* Your instructions
Below, some lines carry pictures; leave those pictures out and retype exactly the lines from the one with "The height and" through the one with "Instruction: Proceed with the Next button".

* Dataset content
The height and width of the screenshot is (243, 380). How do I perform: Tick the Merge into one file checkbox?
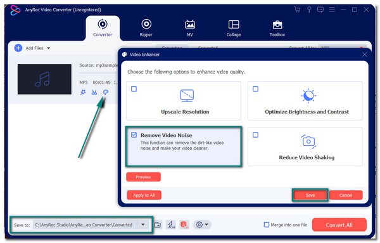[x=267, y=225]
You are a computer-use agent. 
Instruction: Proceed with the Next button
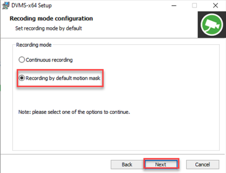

--

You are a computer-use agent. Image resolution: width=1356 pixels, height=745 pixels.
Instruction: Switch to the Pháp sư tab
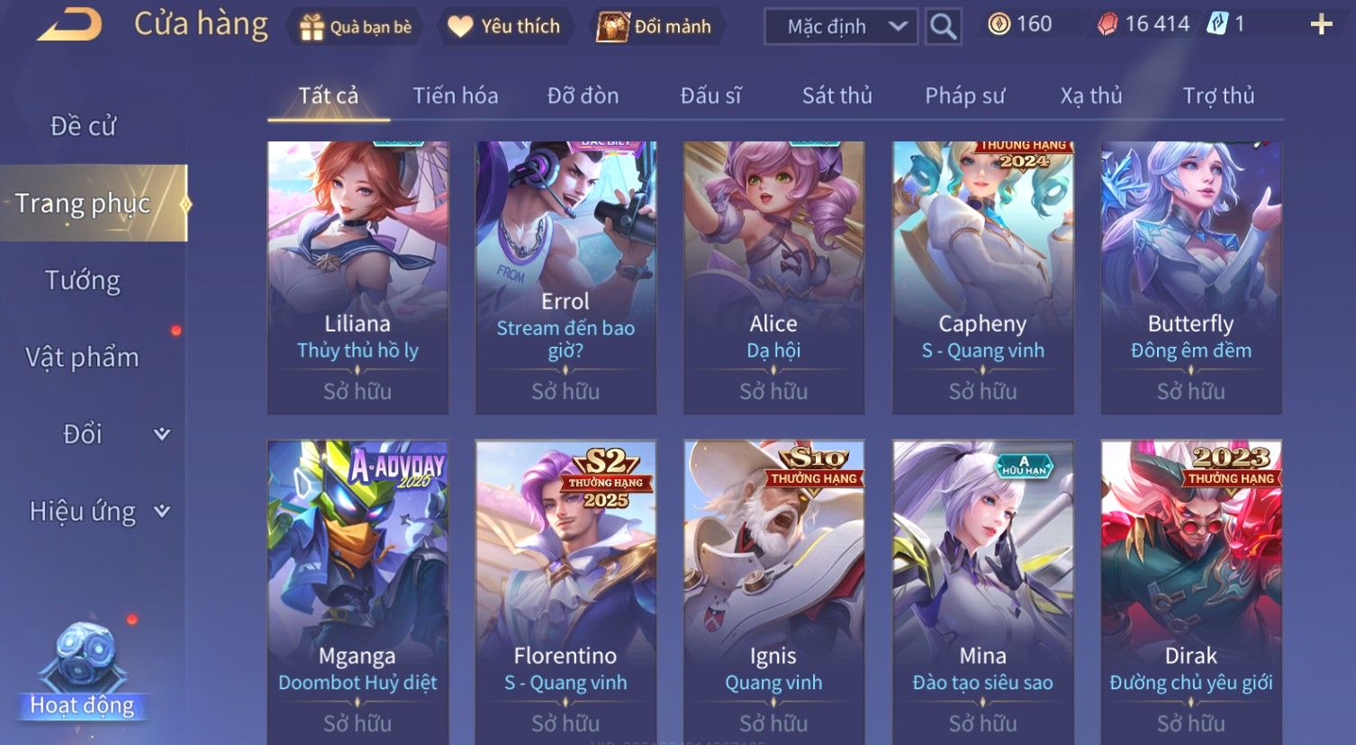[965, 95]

* Reply to the task
The height and width of the screenshot is (243, 380). How do I perform: Tick the Merge into one file checkbox?
[x=267, y=225]
You are a computer-use agent. 
Instruction: Proceed with the Next button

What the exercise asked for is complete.